Swiss orientalist (1912–1998)

Fritz Meier (10 June, 1912- 10 June, 1998) was a Swiss Orientalist with a focus on Sufism.

== Life ==
Fritz Meier was born on 10 June 1912 in Basel. He grew up in the Canton of Basel-Landschaft and attended the Humanistisches Gymnasium. Beginning in 1932 he studied Greek philology, Semitics, and Assyriology at the University of Basel. He soon switched to Islamic studies and became a student of the Ottomanist and historian Rudolf Tschudi (1884-1960), under whose supervision he earned his doctorate, with a thesis on the life of the Sufi Abu Ishaq al-Kazaruni. In 1935 he followed Hellmut Ritter (1892-1971) to Istanbul, where he made his way to academic work. In 1963 he was habilitated. Meier was granted an honorary doctorate by the University of Tehran in 1974 and by the University of Freiburg in 1992. From 1986 on he was a corresponding member of the Heidelberg Academy of Sciences and Humanities.

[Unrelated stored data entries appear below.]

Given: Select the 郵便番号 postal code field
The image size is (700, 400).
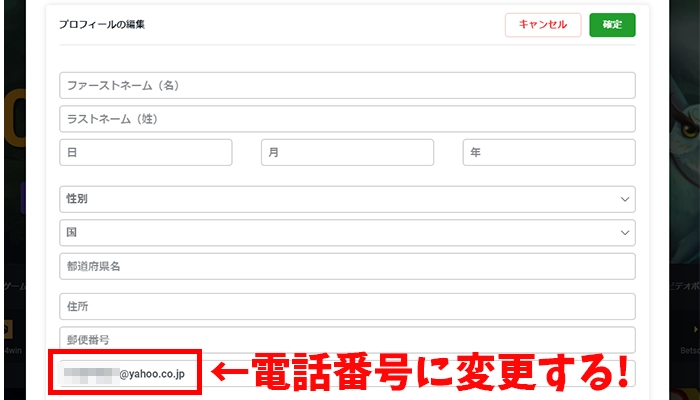Looking at the screenshot, I should 347,339.
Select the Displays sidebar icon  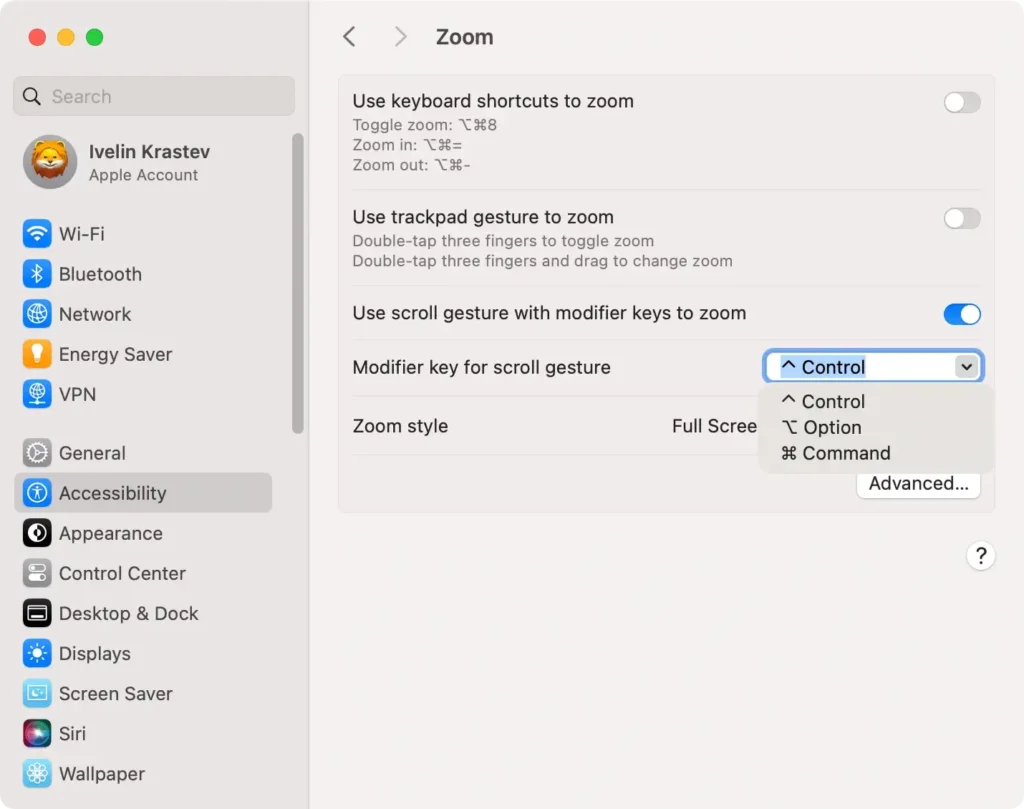[31, 653]
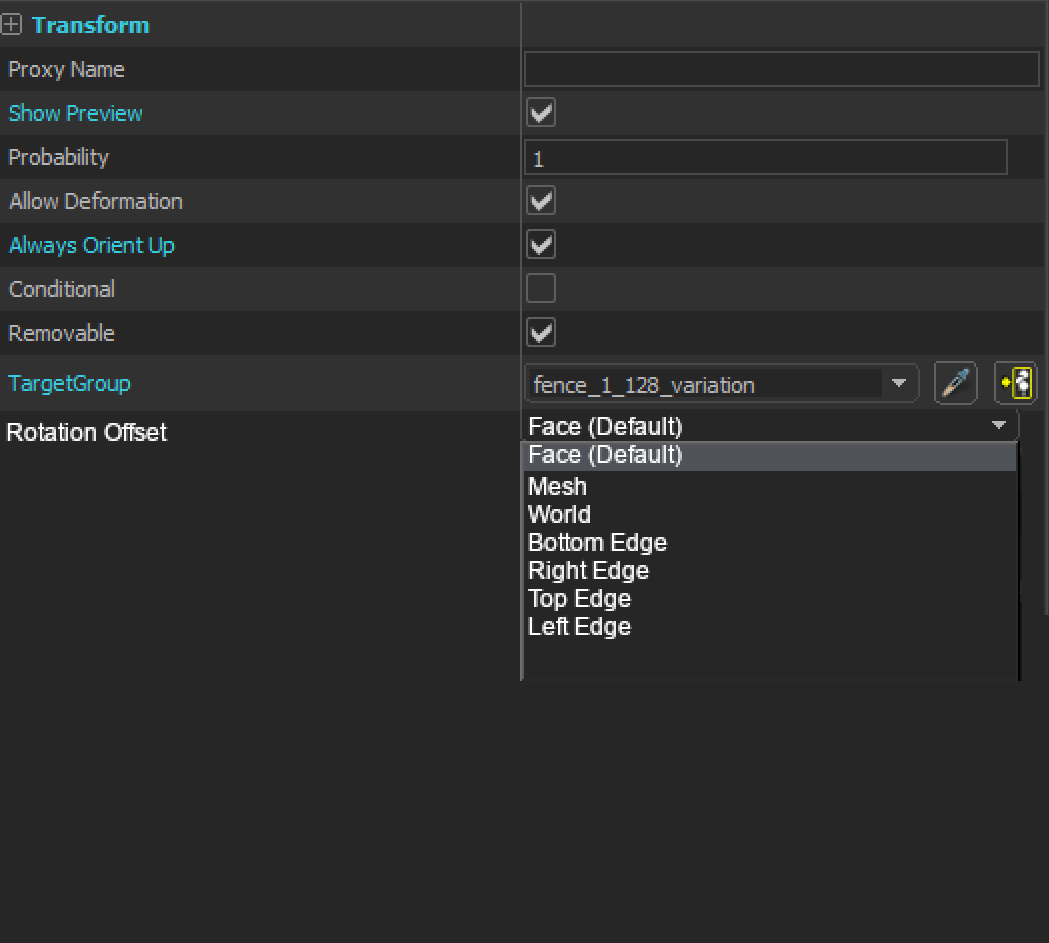
Task: Uncheck the Show Preview checkbox
Action: click(540, 112)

His writings exerted a great deal of influence on the academic world. He wrote about the many forms of Islamic mysticism, Islamic manuscripts of the Persian and Arabic languages, the relationship between the Middle East and European cultural history, the history of religion in general, and popular culture.

His works on the great Persian mystic Abū-Sa'īd Abul-Khayr and the Persian poet Mahsati are considered some of the most comprehensive research available on the subjects. He died in Dornach on 10 June 1998.

== Works ==

- Die Vita des Scheich Abū Isḥāq al-Kāzarūnī. (Diss.) Bibliotheca Islamica, Leipzig 1948.
- Vom Wesen der islamischen Mystik. Basel 1943.
- Die Fawāʾiḥ al-ǧamāl wa-fawātiḥ al-ǧalāl des Naǧm ad-dīn al-Kubrā. Eine Darstellung mystischer Erfahrungen im Islam aus der Zeit um 1200 n. Chr. Wiesbaden 1957.
- Die schöne Mahsatī. Ein Beitrag zur Geschichte des persischen Vierzeilers. Wiesbaden 1963.
- Abū Saʿīd-i Abū l-Ḫayr. Wirklichkeit und Legende. Acta Iranica 11, Leiden 1976.
- Bahāʾ-i Walad. Grundzüge seines Lebens und seiner Mystik. Acta Iranica 27, Leiden 1989.
- Meister und Schüler im Orden der Naqšbandiyya. Universitatsverlag C. Winter, Heidelberg 1995.
- Bemerkungen zur Mohammedverehrung. Teil 1: Die Segenssprechung über Mohammed. Nachgelassene Schriften I, 1, Leiden 2002.